You need to vnconfig /rump/tmp/foo.img, not /tmp/foo.img.

OK, trying again with

export RUMP_SERVER=unix:///tmp/sock
export RUMPHIJACK=path=/rump,blanket=/dev/vnd:/dev/rvnd
export RUMPHIJACK_RETRYCONNECT=inftime
export LD_PRELOAD=/usr/lib/librumphijack.so

$ dd if=/dev/zero of=/rump/tmp/foo.img count=12000
12000+0 records in
12000+0 records out
6144000 bytes transferred in 27.818 secs (220864 bytes/sec)
$ ls -lh /rump/tmp
total 5.9M
-rw-r--r--  1 root  wheel  5.9M May 28 20:47 foo.img
$ vnconfig -l
vnd0: not in use
vnd1: not in use
vnd2: not in use
vnd3: not in use
$ vnconfig vnd0 /rump/tmp/foo.img
vnconfig: /dev/rvnd0d: VNDIOCSET: No such file or directory

Ah, you're right, you do need to blanket /tmp/foo.img since the path is passed to syscalls both via opendisk (which I assume uses open() or something like that) and via ioctl() which just hides the path in some covert ioctl protocol. Since rumphijack doesn't see inside the ioctl parameter -- and let's not start teaching hijack about all gazillion ioctl parameters -- it cannot adjust the path.

btw, dd in your use case will be a lot faster if you specify bs=1m or so. 512 bytes is rather small since every call to write() is min 4 full context switches.

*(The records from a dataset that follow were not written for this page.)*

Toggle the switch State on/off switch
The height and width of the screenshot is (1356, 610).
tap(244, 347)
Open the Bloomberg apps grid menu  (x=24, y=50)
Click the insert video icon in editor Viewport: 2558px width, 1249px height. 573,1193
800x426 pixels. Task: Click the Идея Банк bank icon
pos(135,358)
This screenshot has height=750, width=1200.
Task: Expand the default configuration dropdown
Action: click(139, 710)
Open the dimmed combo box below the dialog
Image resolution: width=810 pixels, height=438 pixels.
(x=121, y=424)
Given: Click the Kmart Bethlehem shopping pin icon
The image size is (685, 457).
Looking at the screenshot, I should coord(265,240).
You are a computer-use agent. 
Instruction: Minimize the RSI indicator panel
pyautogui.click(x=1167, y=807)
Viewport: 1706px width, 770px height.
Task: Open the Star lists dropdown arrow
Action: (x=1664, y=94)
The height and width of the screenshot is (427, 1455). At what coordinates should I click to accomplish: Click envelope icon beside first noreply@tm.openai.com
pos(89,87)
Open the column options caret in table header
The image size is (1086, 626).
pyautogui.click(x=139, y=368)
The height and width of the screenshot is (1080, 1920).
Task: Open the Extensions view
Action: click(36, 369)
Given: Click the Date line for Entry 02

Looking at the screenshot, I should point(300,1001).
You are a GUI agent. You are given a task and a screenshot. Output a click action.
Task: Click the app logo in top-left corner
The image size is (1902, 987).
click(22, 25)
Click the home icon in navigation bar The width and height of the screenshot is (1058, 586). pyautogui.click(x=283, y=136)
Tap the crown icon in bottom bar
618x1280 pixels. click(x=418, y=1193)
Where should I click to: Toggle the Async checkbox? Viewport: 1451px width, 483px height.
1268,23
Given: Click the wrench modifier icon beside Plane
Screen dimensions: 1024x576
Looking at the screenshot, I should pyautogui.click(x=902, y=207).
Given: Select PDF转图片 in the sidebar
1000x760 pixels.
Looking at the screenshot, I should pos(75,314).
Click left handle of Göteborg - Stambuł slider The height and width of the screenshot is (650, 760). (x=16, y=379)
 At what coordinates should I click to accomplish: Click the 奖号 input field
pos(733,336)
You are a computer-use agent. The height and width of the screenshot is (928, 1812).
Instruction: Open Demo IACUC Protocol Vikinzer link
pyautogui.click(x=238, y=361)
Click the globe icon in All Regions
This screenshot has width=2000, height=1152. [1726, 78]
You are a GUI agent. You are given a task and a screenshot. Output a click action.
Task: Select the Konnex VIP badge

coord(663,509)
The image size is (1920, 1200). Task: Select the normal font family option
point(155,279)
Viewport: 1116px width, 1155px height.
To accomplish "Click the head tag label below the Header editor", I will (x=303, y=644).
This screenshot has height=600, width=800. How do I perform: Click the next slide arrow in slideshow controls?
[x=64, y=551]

To try to avoid needing to solve the correct RUMPHIJACK incantation, I just
tried building a

RUMPPRG=        vnconfig
...
That looks like a missing prog_init().

Indeed - thanks! And then I get stuck down that avenue as NetBSD gdb
can't cope with pthread_sigmask as per PR bin/49662, so it seems that
HIJACK incantation is the only way forward... (or linux gdb I suppose)

Hijack or not, the syscall path on the client side is exactly the same (through rumpclient_syscall), so using a different route to get there will do nothing for solving the problem.

I thought I filed a PR on the subject of gdb+sigprocmask() failing like 4+ years ago, and I also thought it was fixed.

Why do you want to single-step the syscall path on the client side anyway? It does practically nothing interesting.